> **Bacaan**
------
Berbagai kontroversi dalam RUU itu yang akhirnya menimbulkan pro dan kontra di kalangan masyarakat dan antar partai politik, masing masing memiliki pandangan yang berbeda misalnya terkait ambang batas parlemen karena menyangkut lolos atau tidak parpol di parlemen.
Polemik sudah terlanjur mengemuka di kalangan masyarakat dan parpol padahal saat ini belum ada kepastian kapan RUU tersebut dibahas karena draf resmi belum ada.
------
> **Catatan Data**
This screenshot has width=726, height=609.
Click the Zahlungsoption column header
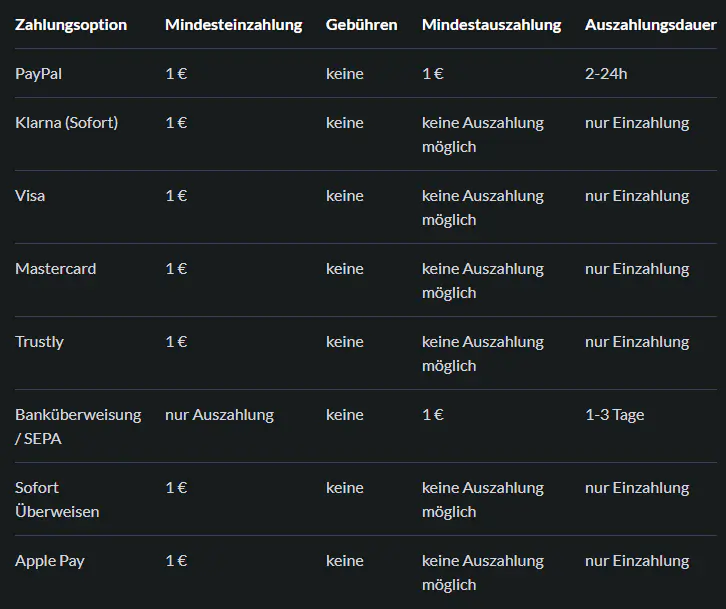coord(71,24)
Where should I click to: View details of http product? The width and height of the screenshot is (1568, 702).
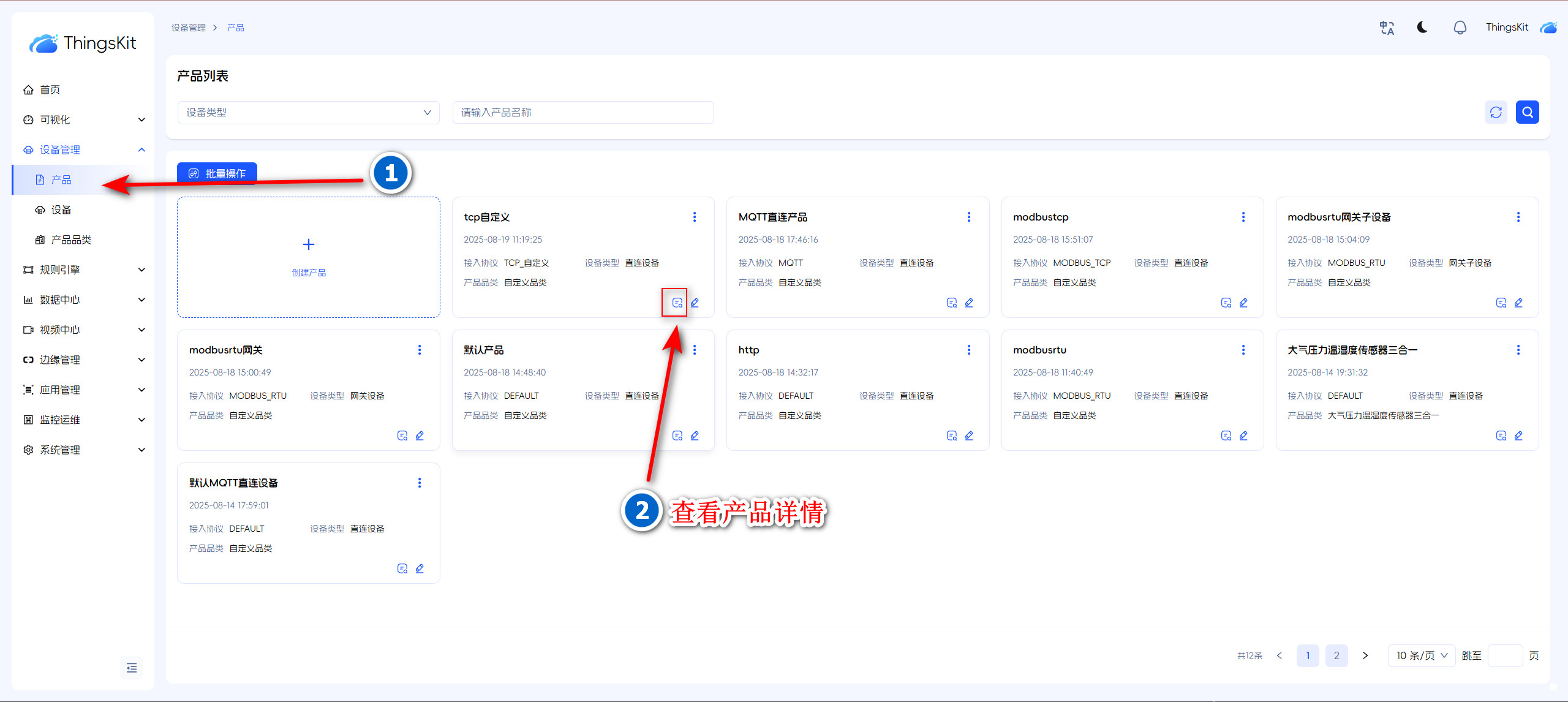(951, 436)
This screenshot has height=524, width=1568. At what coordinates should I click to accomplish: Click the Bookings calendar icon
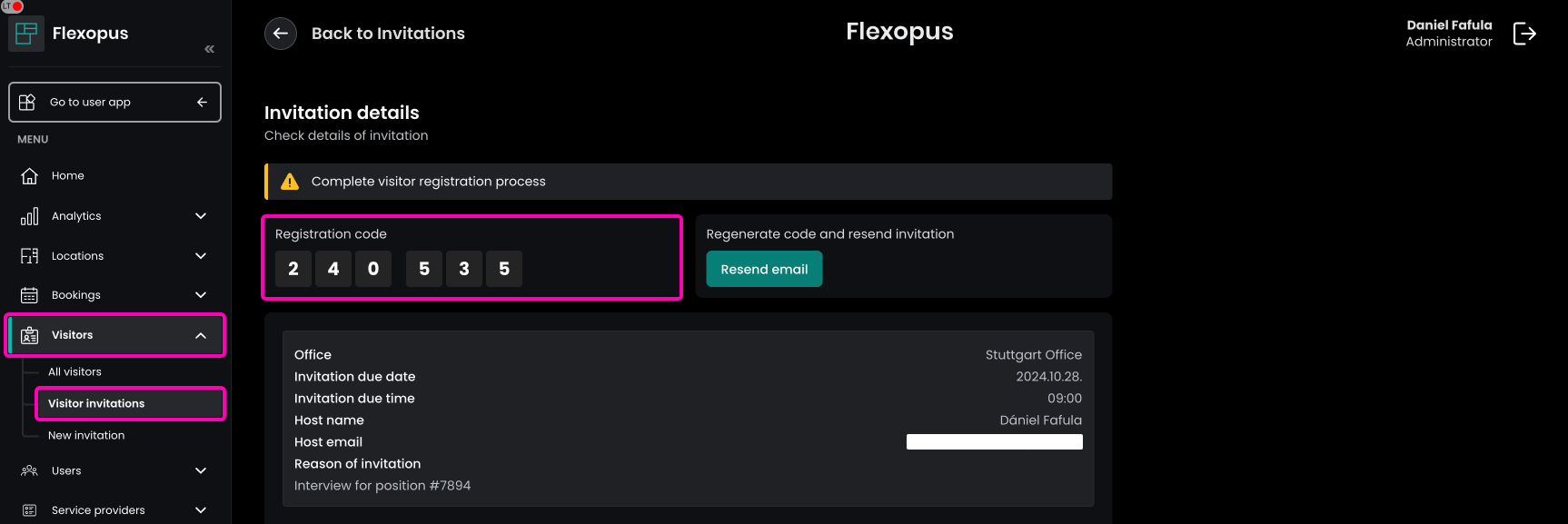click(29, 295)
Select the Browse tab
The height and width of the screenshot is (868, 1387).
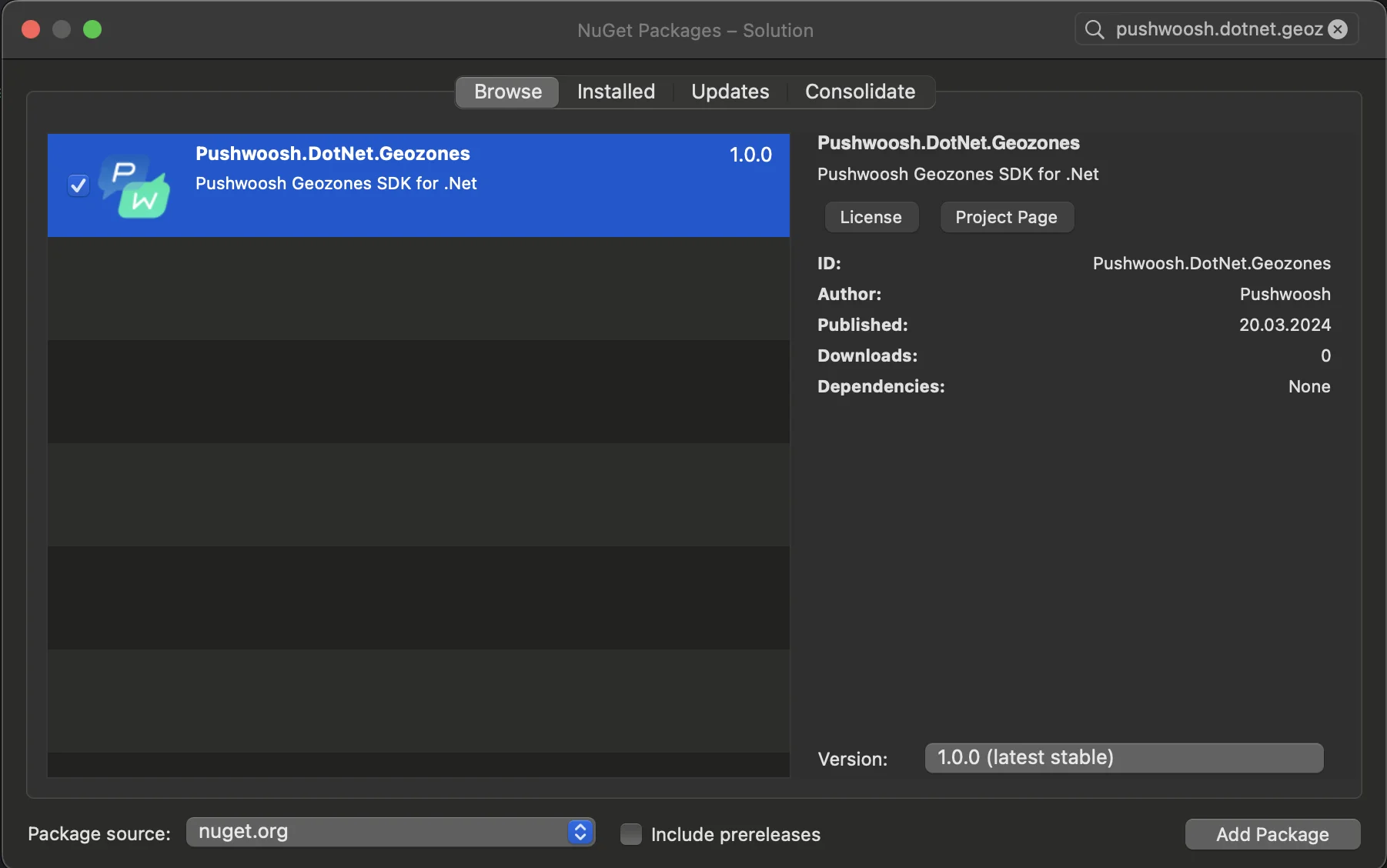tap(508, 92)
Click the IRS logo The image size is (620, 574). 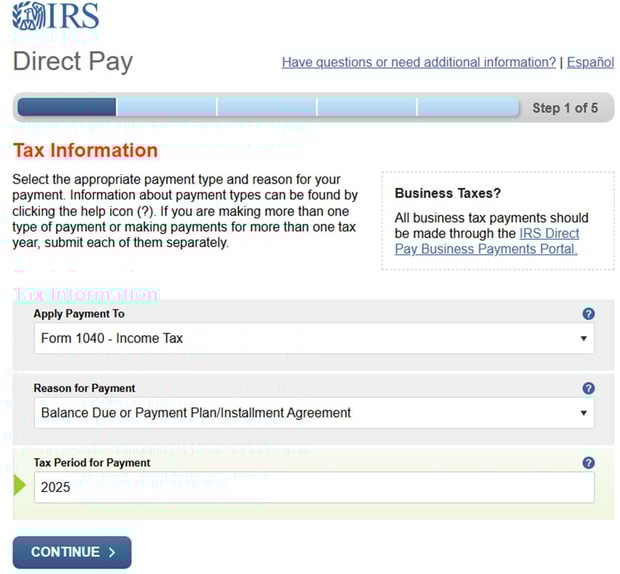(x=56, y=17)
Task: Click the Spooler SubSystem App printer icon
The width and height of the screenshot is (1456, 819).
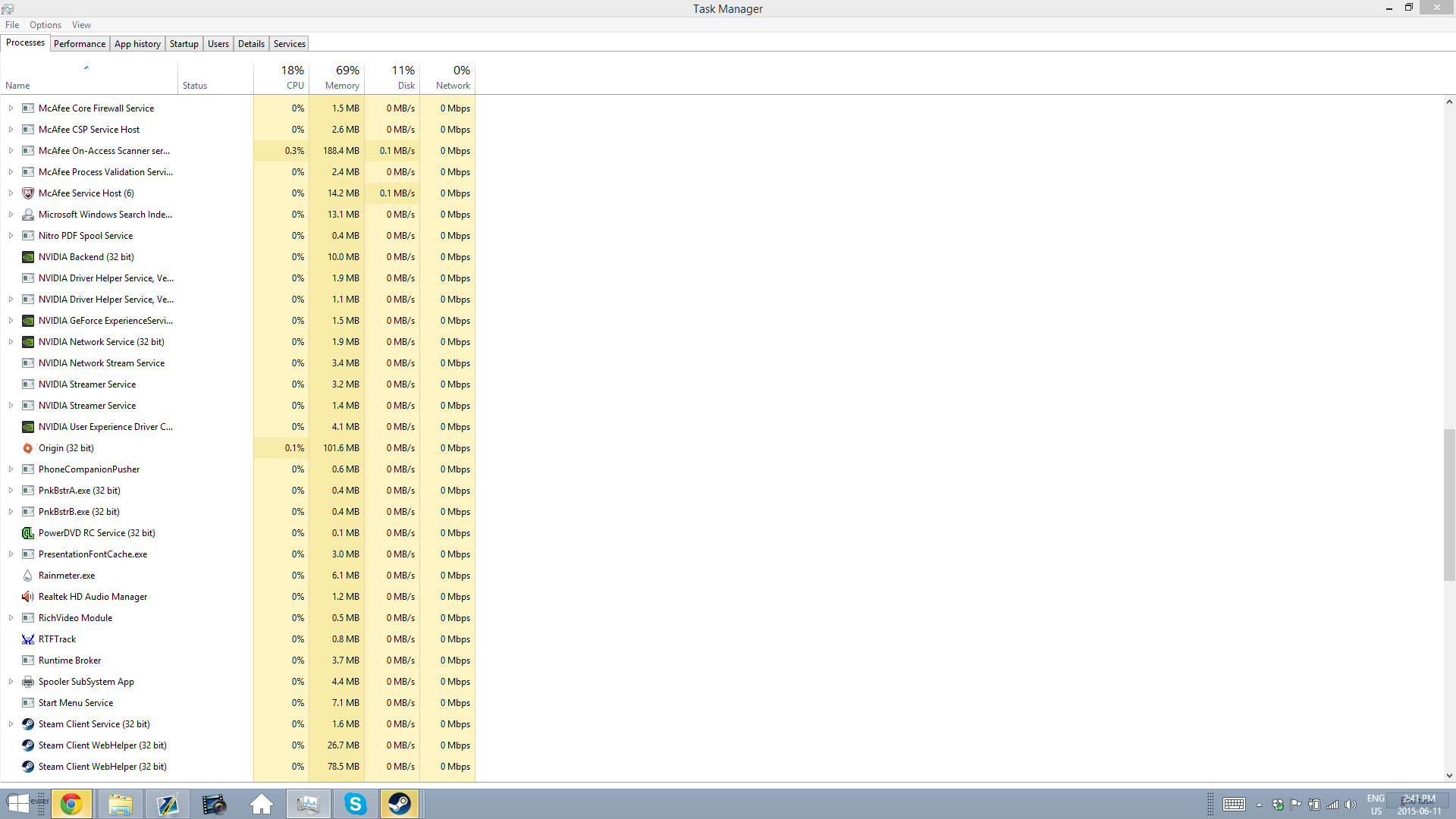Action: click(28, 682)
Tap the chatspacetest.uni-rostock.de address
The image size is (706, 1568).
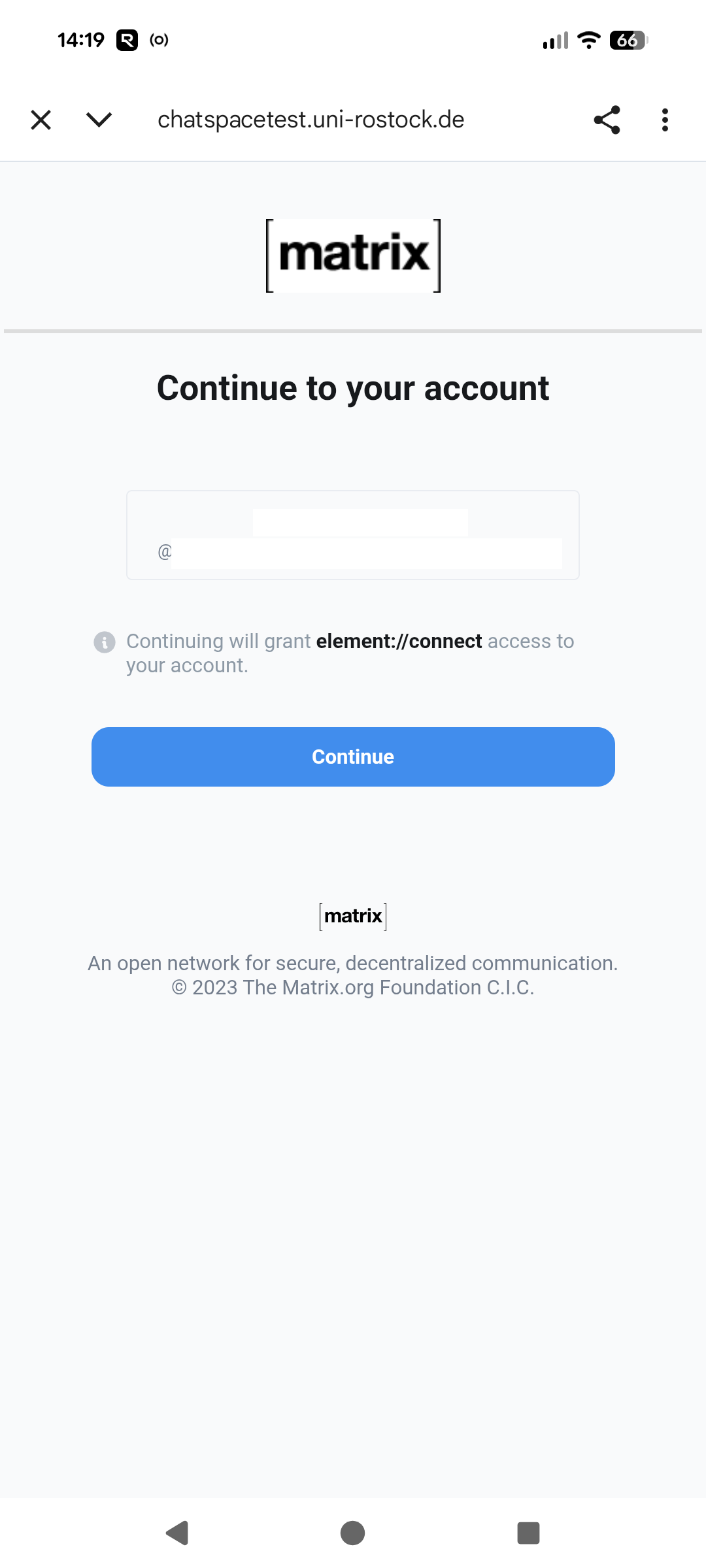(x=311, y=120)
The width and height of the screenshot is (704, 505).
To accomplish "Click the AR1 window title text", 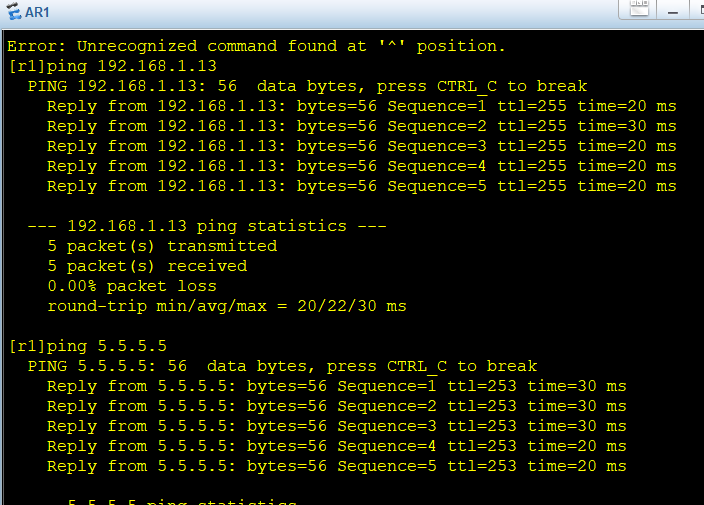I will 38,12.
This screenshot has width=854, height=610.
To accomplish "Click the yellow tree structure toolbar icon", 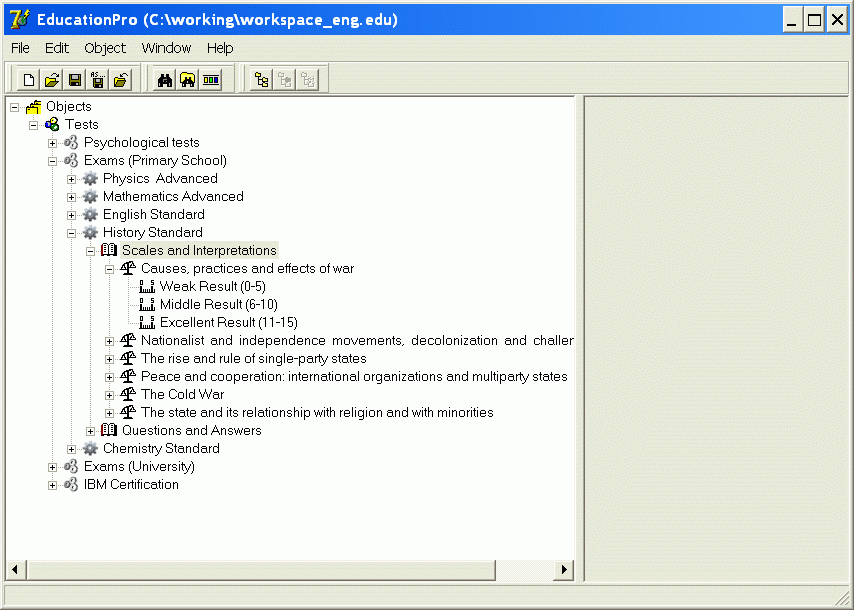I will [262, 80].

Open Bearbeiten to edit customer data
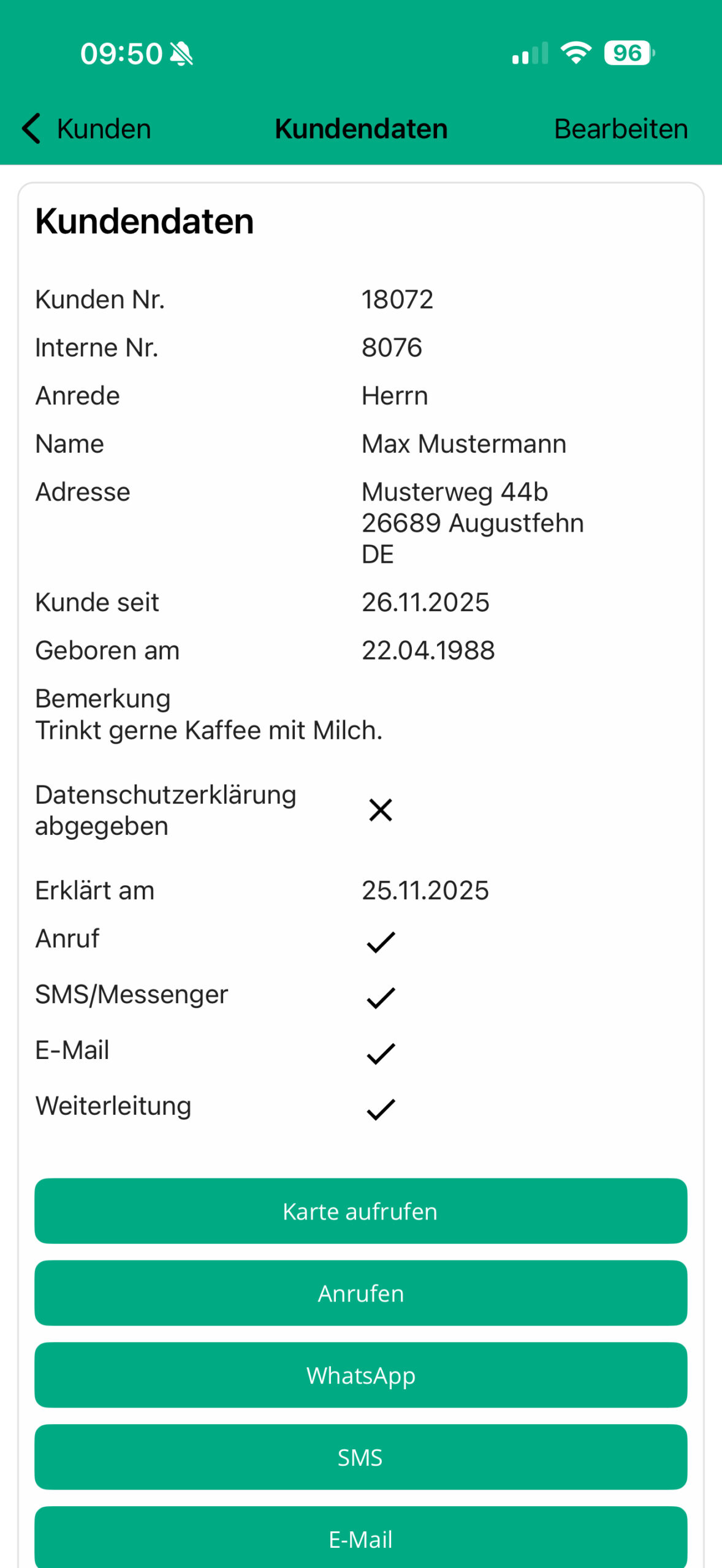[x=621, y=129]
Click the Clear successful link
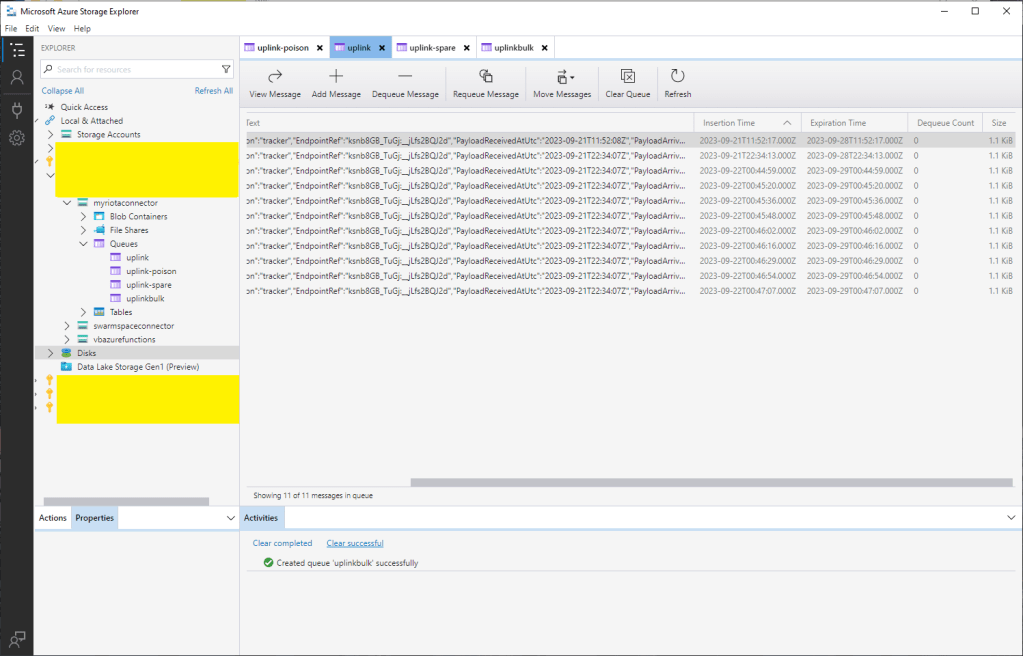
------
> **Daftar Tugas**
(a) Tentukan apakah setiap pernyataan berikut sesuai dengan bacaan tentang polemik RUU: (i) salah satu perbedaan pandangan menyangkut ambang batas parlemen; (ii) jadwal pembahasan RUU itu sudah dipastikan; (iii) draf resmi RUU itu sudah tersedia. Jawab ya atau tidak untuk masing-masing, disertai kutipan persis dari bacaan yang menentukan jawabannya.
(b) Salin kata demi kata bagian bacaan tentang polemik RUU, seluruhnya mulai dari "Polemik sudah terlanjur" hingga "resmi belum ada.".

> **Daftar Jawaban**
(a)
(i) Ya: "misalnya terkait ambang batas parlemen"
(ii) Tidak: "belum ada kepastian kapan RUU tersebut dibahas"
(iii) Tidak: "karena draf resmi belum ada"

(b)
Polemik sudah terlanjur mengemuka di kalangan masyarakat dan parpol padahal saat ini belum ada kepastian kapan RUU tersebut dibahas karena draf resmi belum ada.